Why TSMC Could Face A $1 Billion US Fine And How Huawei Is Involved

TSMC sign outside of its Fab 6 location.
The U.S. Department of Commerce is reportedly looking into TSMC's dealings with Sophgo, a chip designer located in China, over concerns that its silicon may have ended up in the hands of Huawei. Depending on the outcome of the investigation, TSMC could potentially face a fine upwards of $1 billion for violating U.S. export restrictions.

Citing two people who are purportedly familiar with the matter, Reuters reports that a chip designed by Sophgo and manufactured by TSMC is the same one found inside Huawei's Ascend 910B silicon, which itself is a second-generation artificial intelligence (AI) chip. The multi-chiplet processor is Huawei's answer to NVIDIA's AI silicon, which it doesn't have access to.

According to the report, TSMC manufactured millions of chips based on Sophgo's design, which are believed to have found their way to Huawei. The potentially massive fine is based on export control regulations that allow for penalties of up to twice the value of transactions that run afoul of the rules.

The same rules apply to TSMC's chips manufactured at its Taiwan facilities, because the company's chipmaking equipment leverages U.S. technology. In order to supply chips to a company like Huawei, which the U.S. Department of Commerce added to its Entity List in 2019, TSMC would need a license.

According to official documentation (PDF) by the U.S. Bureau of Industry and Security, Huawei was added to the Entity List "on the basis of information that provided a reasonable basis to conclude that Huawei is engaged in activities that are contrary to U.S. national security or foreign policy interests and its non-U.S. affiliates pose a significant risk of involvement in activities contrary to the national security of the United States."

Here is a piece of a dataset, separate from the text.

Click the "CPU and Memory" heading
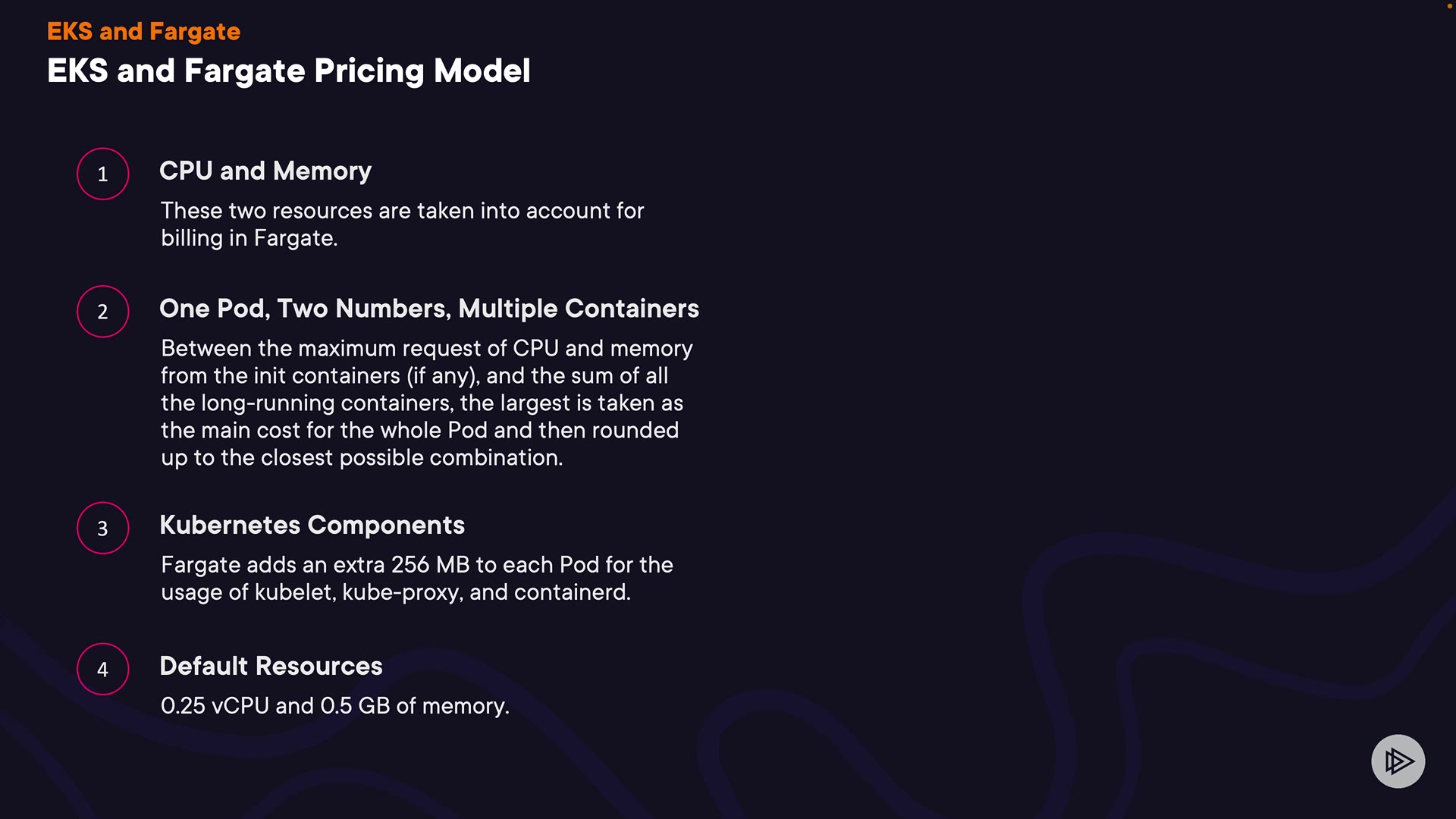This screenshot has height=819, width=1456. (x=265, y=171)
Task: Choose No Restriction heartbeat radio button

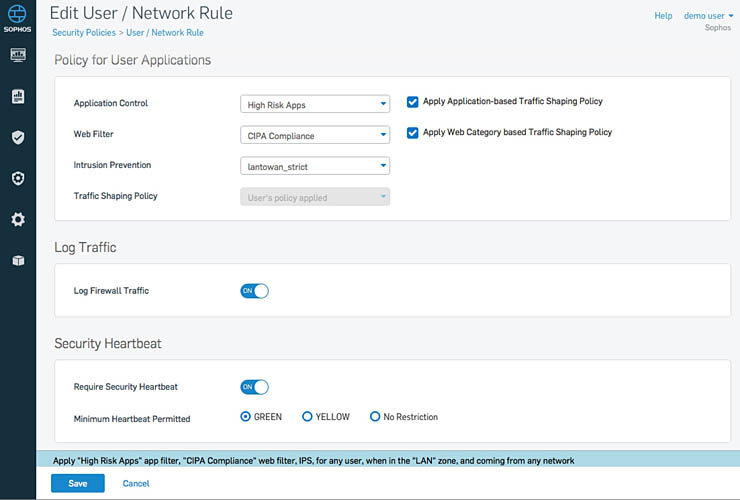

TSMC may not have known that the chips it was making for Sophgo would end up with Huawei. Whether that ultimately matters or not remains to be seen. Meanwhile, TSMC is cooperating with the Commerce Department's investigation. Additionally, a TSMC spokesperson said it has not supplied any chips to Huawei since September 2020.

It's a bit of a delicate situation all around. Last month, TSMC announced plans to spend $100 billion on five new U.S. chip factories to meet the booming demand for AI chips. And just last week, a report surfaced claiming TSMC and Intel are in the process of forming a joint chipmaking venture that would see TSMC hold a 20% stake in the new company.